[[ Data to process, beginning ]]

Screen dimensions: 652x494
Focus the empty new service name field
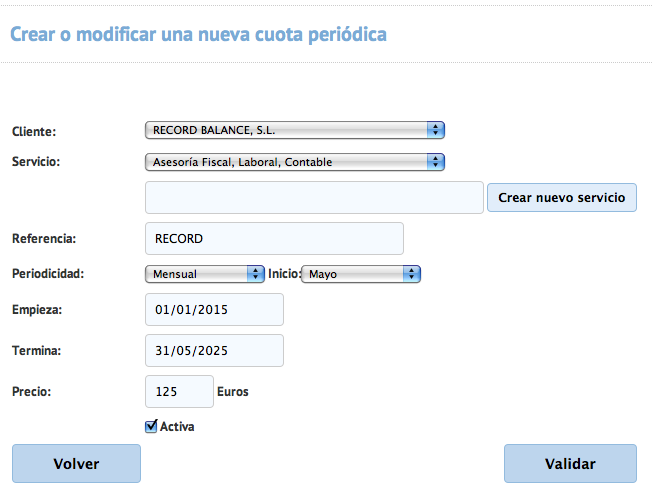click(x=314, y=197)
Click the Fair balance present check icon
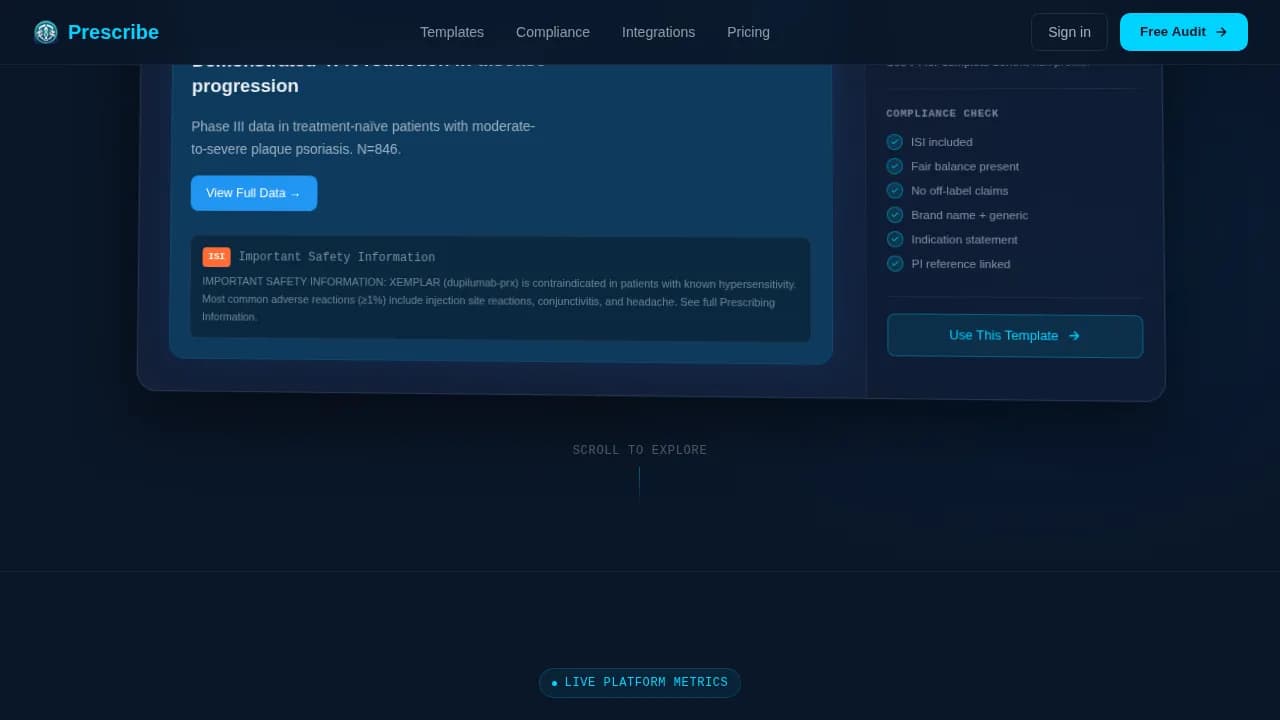Image resolution: width=1280 pixels, height=720 pixels. pos(894,166)
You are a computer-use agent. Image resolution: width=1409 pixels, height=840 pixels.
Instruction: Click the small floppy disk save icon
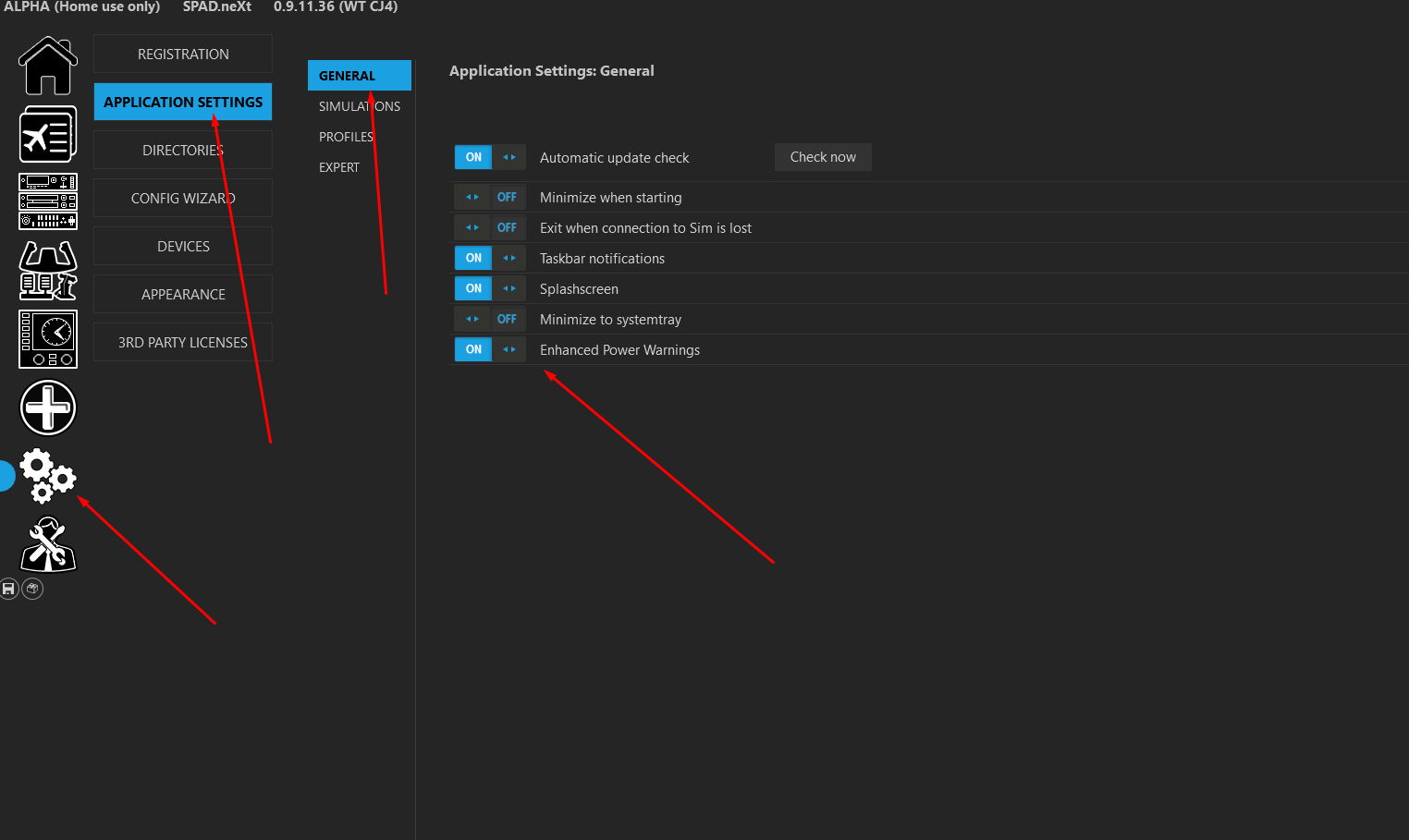pos(9,589)
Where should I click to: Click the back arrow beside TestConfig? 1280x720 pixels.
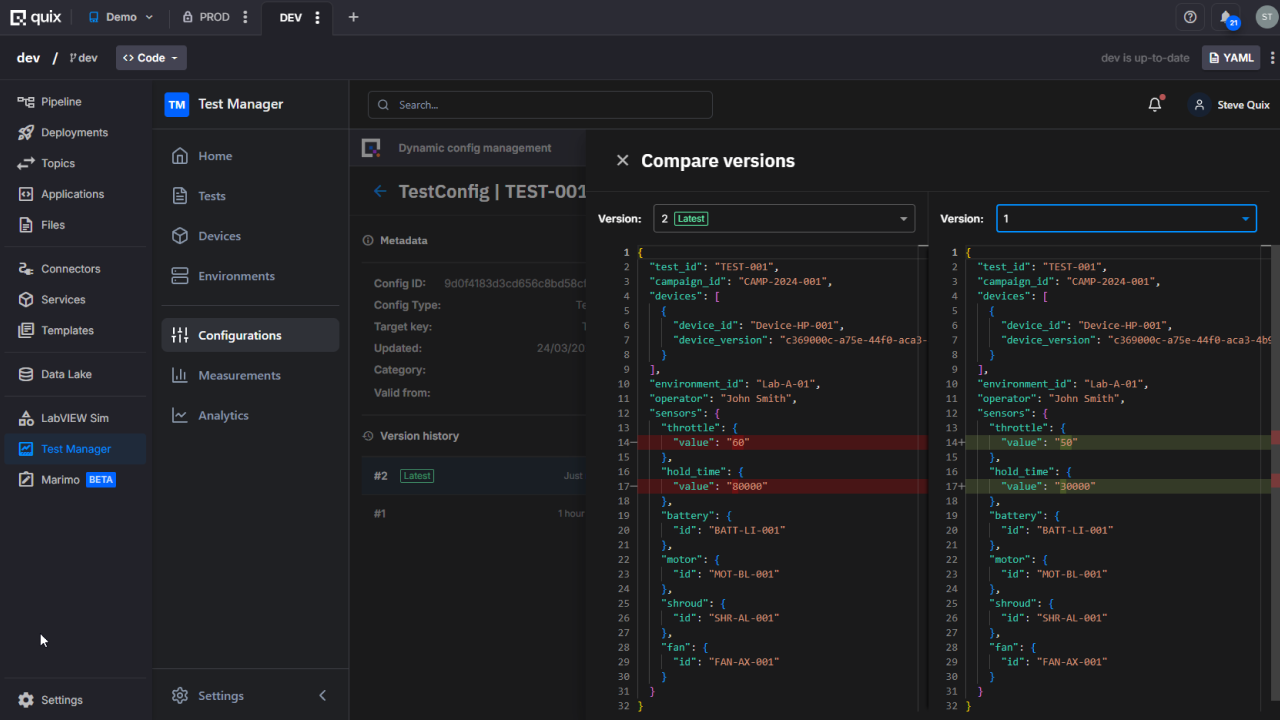(x=380, y=191)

[[ Data to process, end ]]

__Assignment__
Would you write out every record word for word, leaving no picture in?

__Answer__
Screen dimensions: 652x494
Focus the empty new service name field
click(x=314, y=197)
Click the Fair balance present check icon
Image resolution: width=1280 pixels, height=720 pixels. pos(894,166)
You are a computer-use agent. Image resolution: width=1409 pixels, height=840 pixels.
Instruction: Click the small floppy disk save icon
pos(9,589)
Where should I click to: Click the back arrow beside TestConfig? 1280x720 pixels.
(x=380, y=191)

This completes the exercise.